■ **Do this**
Could you set out the material below as a numbered list, with the blank lines dropped?
** START **
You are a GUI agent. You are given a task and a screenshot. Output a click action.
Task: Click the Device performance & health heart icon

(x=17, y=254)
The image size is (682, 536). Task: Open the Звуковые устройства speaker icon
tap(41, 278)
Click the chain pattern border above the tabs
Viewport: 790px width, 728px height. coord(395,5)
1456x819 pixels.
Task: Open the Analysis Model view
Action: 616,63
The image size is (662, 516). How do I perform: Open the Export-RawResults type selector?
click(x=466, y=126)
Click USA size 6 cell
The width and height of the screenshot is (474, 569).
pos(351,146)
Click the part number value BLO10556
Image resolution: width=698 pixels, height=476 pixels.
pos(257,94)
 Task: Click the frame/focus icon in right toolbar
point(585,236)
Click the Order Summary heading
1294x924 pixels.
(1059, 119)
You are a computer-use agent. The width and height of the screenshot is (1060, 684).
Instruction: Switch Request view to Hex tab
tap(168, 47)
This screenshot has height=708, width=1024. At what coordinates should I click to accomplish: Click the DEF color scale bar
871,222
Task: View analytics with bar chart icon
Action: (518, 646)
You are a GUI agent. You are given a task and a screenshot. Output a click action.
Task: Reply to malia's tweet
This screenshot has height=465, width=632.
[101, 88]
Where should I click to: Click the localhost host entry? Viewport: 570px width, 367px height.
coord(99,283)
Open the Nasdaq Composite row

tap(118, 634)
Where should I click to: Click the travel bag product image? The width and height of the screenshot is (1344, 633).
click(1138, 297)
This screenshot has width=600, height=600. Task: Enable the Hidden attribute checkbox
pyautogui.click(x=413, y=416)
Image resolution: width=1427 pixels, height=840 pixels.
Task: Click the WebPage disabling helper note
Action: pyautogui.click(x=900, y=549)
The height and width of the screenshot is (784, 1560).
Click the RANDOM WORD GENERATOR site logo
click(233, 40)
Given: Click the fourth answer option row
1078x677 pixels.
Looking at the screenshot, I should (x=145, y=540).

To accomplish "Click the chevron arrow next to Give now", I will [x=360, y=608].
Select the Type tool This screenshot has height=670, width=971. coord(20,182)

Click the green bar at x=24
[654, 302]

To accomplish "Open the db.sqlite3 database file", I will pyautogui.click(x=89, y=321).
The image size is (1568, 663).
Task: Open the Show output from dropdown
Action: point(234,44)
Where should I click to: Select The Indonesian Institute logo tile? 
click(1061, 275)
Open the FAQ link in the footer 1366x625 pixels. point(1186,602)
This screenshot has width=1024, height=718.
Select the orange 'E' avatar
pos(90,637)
** END **
■ **Written answer**
1. You are a GUI agent. You are given a task and a screenshot. Output a click action.
2. Task: Click the Device performance & health heart icon
3. (x=17, y=254)
4. The image size is (682, 536). Task: Open the Звуковые устройства speaker icon
5. tap(41, 278)
6. Click the chain pattern border above the tabs
7. Viewport: 790px width, 728px height. coord(395,5)
8. 1456x819 pixels.
9. Task: Open the Analysis Model view
10. Action: 616,63
11. The image size is (662, 516). How do I perform: Open the Export-RawResults type selector?
12. click(x=466, y=126)
13. Click USA size 6 cell
14. The width and height of the screenshot is (474, 569).
15. pos(351,146)
16. Click the part number value BLO10556
17. Image resolution: width=698 pixels, height=476 pixels.
18. pos(257,94)
19.  Task: Click the frame/focus icon in right toolbar
20. point(585,236)
21. Click the Order Summary heading
22. 1294x924 pixels.
23. (1059, 119)
24. You are a computer-use agent. The width and height of the screenshot is (1060, 684).
25. Instruction: Switch Request view to Hex tab
26. tap(168, 47)
27. This screenshot has height=708, width=1024. At what coordinates should I click to accomplish: Click the DEF color scale bar
28. 871,222
29. Task: View analytics with bar chart icon
30. Action: (518, 646)
31. You are a GUI agent. You are given a task and a screenshot. Output a click action.
32. Task: Reply to malia's tweet
33. This screenshot has height=465, width=632.
34. [101, 88]
35. Where should I click to: Click the localhost host entry? Viewport: 570px width, 367px height.
36. coord(99,283)
37. Open the Nasdaq Composite row
38. tap(118, 634)
39. Where should I click to: Click the travel bag product image? The width and height of the screenshot is (1344, 633).
40. click(1138, 297)
41. This screenshot has width=600, height=600. Task: Enable the Hidden attribute checkbox
42. pyautogui.click(x=413, y=416)
43. Image resolution: width=1427 pixels, height=840 pixels.
44. Task: Click the WebPage disabling helper note
45. Action: pyautogui.click(x=900, y=549)
46. The height and width of the screenshot is (784, 1560).
47. Click the RANDOM WORD GENERATOR site logo
48. click(233, 40)
49. Given: Click the fourth answer option row
50. 1078x677 pixels.
51. Looking at the screenshot, I should (x=145, y=540).
52. To accomplish "Click the chevron arrow next to Give now", I will [x=360, y=608].
53. Select the Type tool This screenshot has height=670, width=971. coord(20,182)
54. Click the green bar at x=24
55. [654, 302]
56. To accomplish "Open the db.sqlite3 database file", I will pyautogui.click(x=89, y=321).
57. The image size is (1568, 663).
58. Task: Open the Show output from dropdown
59. Action: point(234,44)
60. Where should I click to: Select The Indonesian Institute logo tile? 
61. click(1061, 275)
62. Open the FAQ link in the footer 1366x625 pixels. point(1186,602)
63. This screenshot has width=1024, height=718.
64. Select the orange 'E' avatar
65. pos(90,637)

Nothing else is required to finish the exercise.